Over on channel9 I saw one of my pet hates, a try {} catch (System.Exception) {} block and responded with the refrain that people I've worked with (Hi Simon!) will have heard, "Don't catch System.Exception". Ok, I'm exaggerating for effect, but a single try {} catch {} statement is generally bad. Catches should be granular, you catch what you can react to and what you can "fix". For example, if you're trying some file operations I would expect to see
try
{
}
catch (FileNotFoundException ex)
{
}
You should know the exceptions each statement you make might raise, the MSDN documentation lists those that come from the framework and your own comments should list those which come from your own code. With granular exception handling you can react appropriately, in the example above you could prompt the user for a file that exists and then try again. By simply catching System.Exception you have no real idea what the problem is. Worse still is rethrowing System.Exception;
try
{
}
catch (Exception ex)
{
throw(ex);
}
Here you've added nothing. You're not dealing with the exception (you can't, you don't know any specifics). I would only expect to see a rethrow of System.Exception in two circumstances, where you are logging errors within your method or where you wrap the exception in a custom exception (based on the Eric Gunnerson's Well-Tempered Exception) which includes specific information garnered from your object, for example
public Survey getSurveyFromID(string surveyID)
{
try
{
}
catch (SqlException ex)
{
throw new SurveyNotFoundException("Survey not found", surveyID, ex);
}
}
Here we are creating a custom exception, with a custom property of the surveyID and wrapping it around the original SqlException.
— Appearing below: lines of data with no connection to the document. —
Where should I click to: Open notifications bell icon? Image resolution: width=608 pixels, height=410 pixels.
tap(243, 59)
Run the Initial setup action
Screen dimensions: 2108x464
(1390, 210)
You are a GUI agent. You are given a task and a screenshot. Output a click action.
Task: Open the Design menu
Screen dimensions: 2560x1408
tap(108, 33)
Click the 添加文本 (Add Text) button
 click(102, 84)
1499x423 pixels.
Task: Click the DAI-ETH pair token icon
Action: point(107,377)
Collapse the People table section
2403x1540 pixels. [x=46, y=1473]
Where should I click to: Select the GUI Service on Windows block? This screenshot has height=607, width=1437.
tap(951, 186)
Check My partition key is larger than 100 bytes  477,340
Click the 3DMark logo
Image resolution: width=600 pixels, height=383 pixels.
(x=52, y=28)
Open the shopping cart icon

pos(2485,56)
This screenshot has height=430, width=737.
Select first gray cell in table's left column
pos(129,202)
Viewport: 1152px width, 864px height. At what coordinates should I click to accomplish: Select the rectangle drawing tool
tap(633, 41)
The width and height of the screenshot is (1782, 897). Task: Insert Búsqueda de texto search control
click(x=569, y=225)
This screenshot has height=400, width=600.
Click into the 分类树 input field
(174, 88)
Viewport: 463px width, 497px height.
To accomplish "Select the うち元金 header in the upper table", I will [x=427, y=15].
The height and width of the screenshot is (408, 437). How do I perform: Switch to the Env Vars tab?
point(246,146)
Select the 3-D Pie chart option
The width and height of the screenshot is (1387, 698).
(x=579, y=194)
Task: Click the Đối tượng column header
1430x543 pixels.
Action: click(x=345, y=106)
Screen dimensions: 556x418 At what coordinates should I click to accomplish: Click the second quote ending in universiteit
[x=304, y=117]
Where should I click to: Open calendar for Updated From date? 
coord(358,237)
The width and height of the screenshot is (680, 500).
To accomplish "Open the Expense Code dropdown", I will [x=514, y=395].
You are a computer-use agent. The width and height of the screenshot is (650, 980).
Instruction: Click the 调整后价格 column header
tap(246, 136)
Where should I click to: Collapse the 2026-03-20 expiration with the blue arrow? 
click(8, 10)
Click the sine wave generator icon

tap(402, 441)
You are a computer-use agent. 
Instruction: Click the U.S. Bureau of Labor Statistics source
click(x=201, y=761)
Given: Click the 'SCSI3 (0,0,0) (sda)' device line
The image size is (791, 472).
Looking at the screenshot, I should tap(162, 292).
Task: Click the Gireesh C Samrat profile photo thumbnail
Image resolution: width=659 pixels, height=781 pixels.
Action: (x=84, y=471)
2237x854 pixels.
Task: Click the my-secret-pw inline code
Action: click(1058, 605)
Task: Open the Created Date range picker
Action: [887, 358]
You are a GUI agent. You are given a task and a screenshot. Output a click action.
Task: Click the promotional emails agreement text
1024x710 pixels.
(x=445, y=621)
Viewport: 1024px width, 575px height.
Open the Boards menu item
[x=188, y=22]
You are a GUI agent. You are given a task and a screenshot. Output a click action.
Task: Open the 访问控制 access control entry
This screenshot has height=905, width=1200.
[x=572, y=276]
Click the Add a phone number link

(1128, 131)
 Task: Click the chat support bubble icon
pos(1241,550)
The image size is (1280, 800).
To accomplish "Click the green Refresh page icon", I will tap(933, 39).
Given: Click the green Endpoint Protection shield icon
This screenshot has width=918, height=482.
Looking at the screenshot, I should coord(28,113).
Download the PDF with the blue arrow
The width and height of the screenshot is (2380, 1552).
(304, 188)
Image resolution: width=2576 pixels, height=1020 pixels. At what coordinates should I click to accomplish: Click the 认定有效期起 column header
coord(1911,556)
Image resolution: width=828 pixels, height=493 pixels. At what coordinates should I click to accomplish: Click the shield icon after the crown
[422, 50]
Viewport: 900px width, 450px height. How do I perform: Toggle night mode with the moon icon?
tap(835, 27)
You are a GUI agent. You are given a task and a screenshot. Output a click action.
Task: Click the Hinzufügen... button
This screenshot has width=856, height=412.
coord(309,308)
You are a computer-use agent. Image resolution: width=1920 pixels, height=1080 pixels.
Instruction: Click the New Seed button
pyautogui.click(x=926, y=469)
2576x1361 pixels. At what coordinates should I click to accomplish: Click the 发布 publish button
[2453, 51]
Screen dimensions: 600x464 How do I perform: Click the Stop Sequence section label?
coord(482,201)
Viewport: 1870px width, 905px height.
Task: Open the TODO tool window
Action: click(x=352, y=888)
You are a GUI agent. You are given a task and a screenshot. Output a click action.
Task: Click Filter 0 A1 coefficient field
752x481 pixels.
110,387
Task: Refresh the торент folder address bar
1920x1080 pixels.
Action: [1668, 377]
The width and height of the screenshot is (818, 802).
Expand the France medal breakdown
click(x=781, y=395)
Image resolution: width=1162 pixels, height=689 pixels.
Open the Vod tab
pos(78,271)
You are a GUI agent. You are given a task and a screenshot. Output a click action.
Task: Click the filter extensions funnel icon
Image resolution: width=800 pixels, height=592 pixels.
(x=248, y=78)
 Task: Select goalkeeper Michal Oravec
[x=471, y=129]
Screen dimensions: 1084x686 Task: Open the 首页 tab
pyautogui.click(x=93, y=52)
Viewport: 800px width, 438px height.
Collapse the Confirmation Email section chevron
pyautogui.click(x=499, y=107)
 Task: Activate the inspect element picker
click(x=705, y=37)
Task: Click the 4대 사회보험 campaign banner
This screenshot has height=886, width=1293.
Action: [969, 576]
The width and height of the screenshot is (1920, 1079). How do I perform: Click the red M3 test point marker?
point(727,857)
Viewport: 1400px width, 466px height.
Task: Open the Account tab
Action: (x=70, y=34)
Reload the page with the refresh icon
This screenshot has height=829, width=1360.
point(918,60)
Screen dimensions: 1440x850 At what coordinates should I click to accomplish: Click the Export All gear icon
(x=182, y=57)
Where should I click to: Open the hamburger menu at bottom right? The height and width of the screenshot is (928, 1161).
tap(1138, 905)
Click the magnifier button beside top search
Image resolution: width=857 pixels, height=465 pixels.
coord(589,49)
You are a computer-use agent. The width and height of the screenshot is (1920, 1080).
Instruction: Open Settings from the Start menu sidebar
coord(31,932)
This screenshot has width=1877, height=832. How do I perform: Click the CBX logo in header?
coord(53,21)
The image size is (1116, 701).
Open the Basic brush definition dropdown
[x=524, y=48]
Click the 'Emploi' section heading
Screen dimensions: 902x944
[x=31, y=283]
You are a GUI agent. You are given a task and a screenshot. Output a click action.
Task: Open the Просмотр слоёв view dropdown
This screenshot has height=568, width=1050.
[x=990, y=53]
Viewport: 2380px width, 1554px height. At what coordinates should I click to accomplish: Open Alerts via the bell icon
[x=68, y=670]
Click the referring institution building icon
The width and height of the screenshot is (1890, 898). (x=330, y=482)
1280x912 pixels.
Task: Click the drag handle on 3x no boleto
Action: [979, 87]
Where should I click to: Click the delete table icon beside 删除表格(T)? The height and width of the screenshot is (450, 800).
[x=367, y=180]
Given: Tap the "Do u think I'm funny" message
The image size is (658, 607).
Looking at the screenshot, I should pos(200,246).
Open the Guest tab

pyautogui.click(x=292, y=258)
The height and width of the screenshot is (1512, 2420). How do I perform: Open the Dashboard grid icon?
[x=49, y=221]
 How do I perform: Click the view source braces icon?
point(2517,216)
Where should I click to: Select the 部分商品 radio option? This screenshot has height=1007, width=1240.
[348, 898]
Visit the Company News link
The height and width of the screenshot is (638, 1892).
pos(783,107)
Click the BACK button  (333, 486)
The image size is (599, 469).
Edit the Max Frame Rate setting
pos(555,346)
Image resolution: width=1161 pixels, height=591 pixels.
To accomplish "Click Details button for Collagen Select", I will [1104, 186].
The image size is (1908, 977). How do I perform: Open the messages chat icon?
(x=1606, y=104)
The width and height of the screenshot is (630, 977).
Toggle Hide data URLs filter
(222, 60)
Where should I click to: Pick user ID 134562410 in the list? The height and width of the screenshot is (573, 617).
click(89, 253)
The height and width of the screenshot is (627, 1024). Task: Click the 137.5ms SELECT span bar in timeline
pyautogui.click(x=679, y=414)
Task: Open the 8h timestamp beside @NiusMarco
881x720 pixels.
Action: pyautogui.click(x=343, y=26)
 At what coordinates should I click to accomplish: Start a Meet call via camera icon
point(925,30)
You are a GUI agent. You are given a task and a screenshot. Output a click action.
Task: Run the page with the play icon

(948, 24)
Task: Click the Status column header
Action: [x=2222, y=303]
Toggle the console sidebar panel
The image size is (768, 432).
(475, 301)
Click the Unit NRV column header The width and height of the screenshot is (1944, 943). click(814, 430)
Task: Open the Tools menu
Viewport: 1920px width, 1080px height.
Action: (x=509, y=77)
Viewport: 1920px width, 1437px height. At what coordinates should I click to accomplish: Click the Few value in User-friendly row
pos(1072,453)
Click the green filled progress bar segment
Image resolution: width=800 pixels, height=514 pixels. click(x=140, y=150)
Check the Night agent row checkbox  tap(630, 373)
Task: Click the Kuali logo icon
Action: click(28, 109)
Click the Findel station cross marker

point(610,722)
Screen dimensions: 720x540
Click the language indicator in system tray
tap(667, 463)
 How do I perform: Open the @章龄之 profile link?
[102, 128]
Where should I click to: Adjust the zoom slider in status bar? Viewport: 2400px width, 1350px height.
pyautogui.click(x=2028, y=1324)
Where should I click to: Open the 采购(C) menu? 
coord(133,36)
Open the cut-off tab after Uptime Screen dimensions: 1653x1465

When should we create custom exceptions? My feeling is that custom exceptions should be created for situations you can react to. If you don't care about knowing the surveyID in the previous example then let the SqlException bubble upwards.
Catching System.Exception should be be the last resort. Catching a System.Exception and performing an action other than logging and quitting is most likely guesswork on your part as to what the error is. At best you're masking errors, at worse you're catching an out of memory exception or a disk corruption message and making things worse by continuing. Catch what you can handle. Let the rest bubble upwards unless you can "add value" to the exception by providing more information in a custom exception and never, ever, catch system.exception and do nothing except as part of your single, per application unhandled exception handler.